What the task requires
Exact reproduction of every entry is required.

Provided records
-- -- --
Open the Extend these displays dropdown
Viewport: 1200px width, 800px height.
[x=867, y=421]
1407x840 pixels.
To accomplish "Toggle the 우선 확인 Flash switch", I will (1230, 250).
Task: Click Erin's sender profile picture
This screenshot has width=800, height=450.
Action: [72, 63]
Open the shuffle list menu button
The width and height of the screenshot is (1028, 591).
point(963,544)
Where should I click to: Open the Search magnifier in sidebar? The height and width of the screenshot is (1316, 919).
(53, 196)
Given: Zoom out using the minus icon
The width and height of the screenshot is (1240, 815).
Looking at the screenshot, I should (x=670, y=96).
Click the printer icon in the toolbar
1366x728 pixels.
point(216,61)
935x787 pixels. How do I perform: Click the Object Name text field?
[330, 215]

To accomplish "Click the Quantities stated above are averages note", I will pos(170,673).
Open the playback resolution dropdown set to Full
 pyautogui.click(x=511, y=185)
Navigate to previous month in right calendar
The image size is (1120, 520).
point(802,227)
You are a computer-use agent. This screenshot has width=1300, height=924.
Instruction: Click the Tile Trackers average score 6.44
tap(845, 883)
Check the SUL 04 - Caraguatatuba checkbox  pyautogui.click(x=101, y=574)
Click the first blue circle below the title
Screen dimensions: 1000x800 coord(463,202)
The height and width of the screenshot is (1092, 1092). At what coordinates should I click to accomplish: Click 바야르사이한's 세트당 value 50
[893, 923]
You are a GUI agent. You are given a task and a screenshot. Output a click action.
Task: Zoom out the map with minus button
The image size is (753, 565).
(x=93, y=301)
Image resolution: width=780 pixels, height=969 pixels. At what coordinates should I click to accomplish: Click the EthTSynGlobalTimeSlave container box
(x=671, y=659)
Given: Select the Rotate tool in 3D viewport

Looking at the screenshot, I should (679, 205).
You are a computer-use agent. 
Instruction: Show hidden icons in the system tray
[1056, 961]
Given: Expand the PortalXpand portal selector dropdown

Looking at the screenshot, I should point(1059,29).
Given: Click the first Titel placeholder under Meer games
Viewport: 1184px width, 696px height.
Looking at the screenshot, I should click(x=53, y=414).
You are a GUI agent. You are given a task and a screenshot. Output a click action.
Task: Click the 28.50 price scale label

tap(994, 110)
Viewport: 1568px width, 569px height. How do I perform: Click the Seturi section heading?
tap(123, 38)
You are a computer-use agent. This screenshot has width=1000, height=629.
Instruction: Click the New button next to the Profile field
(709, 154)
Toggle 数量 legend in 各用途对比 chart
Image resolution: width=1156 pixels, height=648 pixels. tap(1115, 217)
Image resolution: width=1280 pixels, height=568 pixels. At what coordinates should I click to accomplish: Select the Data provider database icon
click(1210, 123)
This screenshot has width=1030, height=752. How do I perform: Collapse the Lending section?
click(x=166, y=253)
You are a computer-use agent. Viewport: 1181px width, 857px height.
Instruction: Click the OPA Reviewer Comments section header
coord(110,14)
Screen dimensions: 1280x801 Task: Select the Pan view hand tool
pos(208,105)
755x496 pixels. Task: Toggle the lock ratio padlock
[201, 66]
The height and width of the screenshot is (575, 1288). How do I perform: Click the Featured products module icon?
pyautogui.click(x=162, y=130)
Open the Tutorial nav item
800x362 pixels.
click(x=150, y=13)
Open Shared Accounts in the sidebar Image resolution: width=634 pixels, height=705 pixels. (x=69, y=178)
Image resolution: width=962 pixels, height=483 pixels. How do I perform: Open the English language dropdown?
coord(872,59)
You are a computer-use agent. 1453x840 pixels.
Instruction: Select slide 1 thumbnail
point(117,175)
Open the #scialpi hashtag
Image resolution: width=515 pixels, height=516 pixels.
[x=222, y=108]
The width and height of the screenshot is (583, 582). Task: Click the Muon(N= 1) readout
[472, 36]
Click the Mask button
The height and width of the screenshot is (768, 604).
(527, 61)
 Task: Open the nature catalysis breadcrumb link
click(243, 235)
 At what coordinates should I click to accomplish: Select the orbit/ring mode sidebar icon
-- -- --
Answer to this exercise
Open the Extend these displays dropdown
Viewport: 1200px width, 800px height.
[x=867, y=421]
1407x840 pixels.
To accomplish "Toggle the 우선 확인 Flash switch", I will (1230, 250).
Task: Click Erin's sender profile picture
This screenshot has width=800, height=450.
Action: [72, 63]
Open the shuffle list menu button
The width and height of the screenshot is (1028, 591).
point(963,544)
Where should I click to: Open the Search magnifier in sidebar? The height and width of the screenshot is (1316, 919).
(53, 196)
Given: Zoom out using the minus icon
The width and height of the screenshot is (1240, 815).
Looking at the screenshot, I should (x=670, y=96).
Click the printer icon in the toolbar
1366x728 pixels.
point(216,61)
935x787 pixels. How do I perform: Click the Object Name text field?
[330, 215]

To accomplish "Click the Quantities stated above are averages note", I will pos(170,673).
Open the playback resolution dropdown set to Full
 pyautogui.click(x=511, y=185)
Navigate to previous month in right calendar
The image size is (1120, 520).
point(802,227)
You are a computer-use agent. This screenshot has width=1300, height=924.
Instruction: Click the Tile Trackers average score 6.44
tap(845, 883)
Check the SUL 04 - Caraguatatuba checkbox  pyautogui.click(x=101, y=574)
Click the first blue circle below the title
Screen dimensions: 1000x800 coord(463,202)
The height and width of the screenshot is (1092, 1092). At what coordinates should I click to accomplish: Click 바야르사이한's 세트당 value 50
[893, 923]
You are a GUI agent. You are given a task and a screenshot. Output a click action.
Task: Zoom out the map with minus button
The image size is (753, 565).
(x=93, y=301)
Image resolution: width=780 pixels, height=969 pixels. At what coordinates should I click to accomplish: Click the EthTSynGlobalTimeSlave container box
(x=671, y=659)
Given: Select the Rotate tool in 3D viewport

Looking at the screenshot, I should (679, 205).
You are a computer-use agent. 
Instruction: Show hidden icons in the system tray
[1056, 961]
Given: Expand the PortalXpand portal selector dropdown

Looking at the screenshot, I should point(1059,29).
Given: Click the first Titel placeholder under Meer games
Viewport: 1184px width, 696px height.
Looking at the screenshot, I should click(x=53, y=414).
You are a GUI agent. You are given a task and a screenshot. Output a click action.
Task: Click the 28.50 price scale label

tap(994, 110)
Viewport: 1568px width, 569px height. How do I perform: Click the Seturi section heading?
tap(123, 38)
You are a computer-use agent. This screenshot has width=1000, height=629.
Instruction: Click the New button next to the Profile field
(709, 154)
Toggle 数量 legend in 各用途对比 chart
Image resolution: width=1156 pixels, height=648 pixels. tap(1115, 217)
Image resolution: width=1280 pixels, height=568 pixels. At what coordinates should I click to accomplish: Select the Data provider database icon
click(1210, 123)
This screenshot has width=1030, height=752. How do I perform: Collapse the Lending section?
click(x=166, y=253)
You are a computer-use agent. Viewport: 1181px width, 857px height.
Instruction: Click the OPA Reviewer Comments section header
coord(110,14)
Screen dimensions: 1280x801 Task: Select the Pan view hand tool
pos(208,105)
755x496 pixels. Task: Toggle the lock ratio padlock
[201, 66]
The height and width of the screenshot is (575, 1288). How do I perform: Click the Featured products module icon?
pyautogui.click(x=162, y=130)
Open the Tutorial nav item
800x362 pixels.
click(x=150, y=13)
Open Shared Accounts in the sidebar Image resolution: width=634 pixels, height=705 pixels. (x=69, y=178)
Image resolution: width=962 pixels, height=483 pixels. How do I perform: Open the English language dropdown?
coord(872,59)
You are a computer-use agent. 1453x840 pixels.
Instruction: Select slide 1 thumbnail
point(117,175)
Open the #scialpi hashtag
Image resolution: width=515 pixels, height=516 pixels.
[x=222, y=108]
The width and height of the screenshot is (583, 582). Task: Click the Muon(N= 1) readout
[472, 36]
Click the Mask button
The height and width of the screenshot is (768, 604).
(527, 61)
 Task: Open the nature catalysis breadcrumb link
click(243, 235)
 At what coordinates should I click to accomplish: Select the orbit/ring mode sidebar icon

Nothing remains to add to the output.